Final uno. El bibliotecario, en los límites de la emoción más pura, decide desde ese momento y hasta que renuncie, asear su área de trabajo para que las jóvenes lectoras tengan más tiempo para leer. Los demás empleados, conmovidos, deciden realizar el mismo generoso esfuerzo que se transformará en tiempo acumulado, que a su vez se transformara en lecturas, en nutrimento, en nuevas historias de vida, de horizontes y de mundos, rumbos felices repletos de paisajes infinitos. Y terminarán siendo una inspiración para las demás bibliotecas y para las y los empleados de limpieza de la ciudad, de la región, del estado, del país, del continente, del mundo, del sistema planetario, de la galaxia, del infinito... El sueño del hombre nuevo, cósmico, realizado casi a la perfección. El bibliodescubridor tendrá la distinción de ser considerado, a escala interestelar, el padre de ese futuro tan presente, y la imagen de las muchachas lectoras será de una veneración equiparable a la hagiografía más picuda. 

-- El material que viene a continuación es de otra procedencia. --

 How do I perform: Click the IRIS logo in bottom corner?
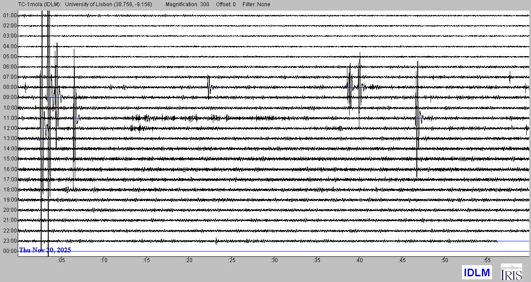pyautogui.click(x=511, y=272)
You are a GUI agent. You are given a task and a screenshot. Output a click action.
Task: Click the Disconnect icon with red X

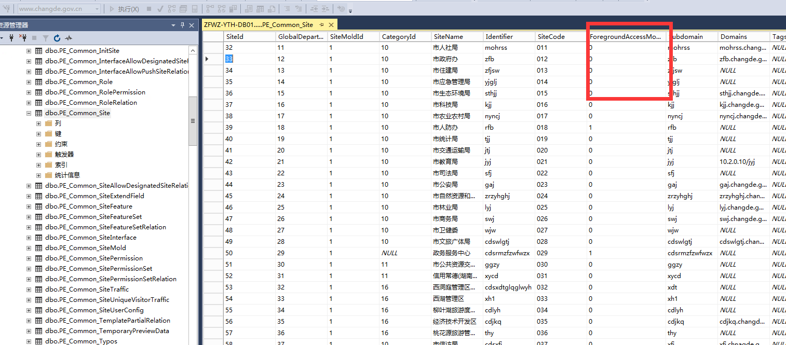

Final dos. Consumada la delación telefónica llega la jefa de las empleadas de limpieza hecha una energúmena. Trae la sentencia en la mano derecha, y en la izquierda un par de bolsas, y así, de un momento al otro, las dos lectoras son expulsadas del paraíso… de la moderna Alejandría. Han faltado a la ley no escrita pero conocida de que “no todo es para todos”, y es por eso que no merecen otra cosa que no sea el destierro, la humillación del abandono por insolentes, descaradas, abusivas... aprovechadas. ¿Qué se habrán creído? ¿Qué pretendían? ¿Qué leían que no trapeaban? Sin duda metáforas, figura retórica que con tanto empeño se ha venido eliminando de la educación escolar y familiar. Por supuesto, lo hicieron a escondidas porque bien sabidas estaban de su delito. Mal agradecidas que no cuidaron su trabajo, tan escaso que está. Delatores y verdugos celebrarán otro triunfo más del orden, otro triunfo del manual del caos sobre la libertad de la imaginación. En los años venideros la gente comenzará a abandonar las bibliotecas para buscar palabras, historias en verso y en prosa en voz de sus semejantes, metáforas para re aprender y re aprehender los muchos mundos que pueblan el macro y el micro cosmos... iluminados.